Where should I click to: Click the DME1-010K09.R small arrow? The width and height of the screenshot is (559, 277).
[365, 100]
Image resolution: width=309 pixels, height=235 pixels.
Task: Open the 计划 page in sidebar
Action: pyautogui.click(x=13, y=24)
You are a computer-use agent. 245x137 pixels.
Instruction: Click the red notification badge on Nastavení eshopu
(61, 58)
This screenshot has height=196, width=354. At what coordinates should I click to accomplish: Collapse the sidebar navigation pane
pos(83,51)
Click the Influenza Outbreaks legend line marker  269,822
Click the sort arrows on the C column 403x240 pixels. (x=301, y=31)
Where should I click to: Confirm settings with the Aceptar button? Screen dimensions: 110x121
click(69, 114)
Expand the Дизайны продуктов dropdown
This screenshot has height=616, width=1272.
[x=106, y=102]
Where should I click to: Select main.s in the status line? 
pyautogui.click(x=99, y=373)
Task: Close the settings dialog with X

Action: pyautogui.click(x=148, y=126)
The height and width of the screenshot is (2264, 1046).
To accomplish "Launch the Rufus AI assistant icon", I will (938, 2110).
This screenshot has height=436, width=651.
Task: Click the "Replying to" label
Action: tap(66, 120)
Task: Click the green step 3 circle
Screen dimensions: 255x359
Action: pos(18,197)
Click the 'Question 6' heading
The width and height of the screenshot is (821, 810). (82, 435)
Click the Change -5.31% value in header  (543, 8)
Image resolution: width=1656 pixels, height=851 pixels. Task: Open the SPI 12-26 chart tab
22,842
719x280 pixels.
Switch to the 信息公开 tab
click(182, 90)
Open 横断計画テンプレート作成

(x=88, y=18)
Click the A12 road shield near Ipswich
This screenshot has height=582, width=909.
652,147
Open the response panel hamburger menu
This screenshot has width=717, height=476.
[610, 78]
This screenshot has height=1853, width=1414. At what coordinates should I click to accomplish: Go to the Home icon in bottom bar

- _Exercise goal_
Among the entries above, copy exactly only the lines starting with the one containing "You are a computer-use agent. 245x137 pixels." and going through the one containing "719x280 pixels.", both ends included.

- _Written solution_
You are a computer-use agent. 245x137 pixels.
Instruction: Click the red notification badge on Nastavení eshopu
(61, 58)
This screenshot has height=196, width=354. At what coordinates should I click to accomplish: Collapse the sidebar navigation pane
pos(83,51)
Click the Influenza Outbreaks legend line marker  269,822
Click the sort arrows on the C column 403x240 pixels. (x=301, y=31)
Where should I click to: Confirm settings with the Aceptar button? Screen dimensions: 110x121
click(69, 114)
Expand the Дизайны продуктов dropdown
This screenshot has height=616, width=1272.
[x=106, y=102]
Where should I click to: Select main.s in the status line? 
pyautogui.click(x=99, y=373)
Task: Close the settings dialog with X

Action: pyautogui.click(x=148, y=126)
The height and width of the screenshot is (2264, 1046).
To accomplish "Launch the Rufus AI assistant icon", I will (938, 2110).
This screenshot has height=436, width=651.
Task: Click the "Replying to" label
Action: tap(66, 120)
Task: Click the green step 3 circle
Screen dimensions: 255x359
Action: pos(18,197)
Click the 'Question 6' heading
The width and height of the screenshot is (821, 810). (82, 435)
Click the Change -5.31% value in header  (543, 8)
Image resolution: width=1656 pixels, height=851 pixels. Task: Open the SPI 12-26 chart tab
22,842
719x280 pixels.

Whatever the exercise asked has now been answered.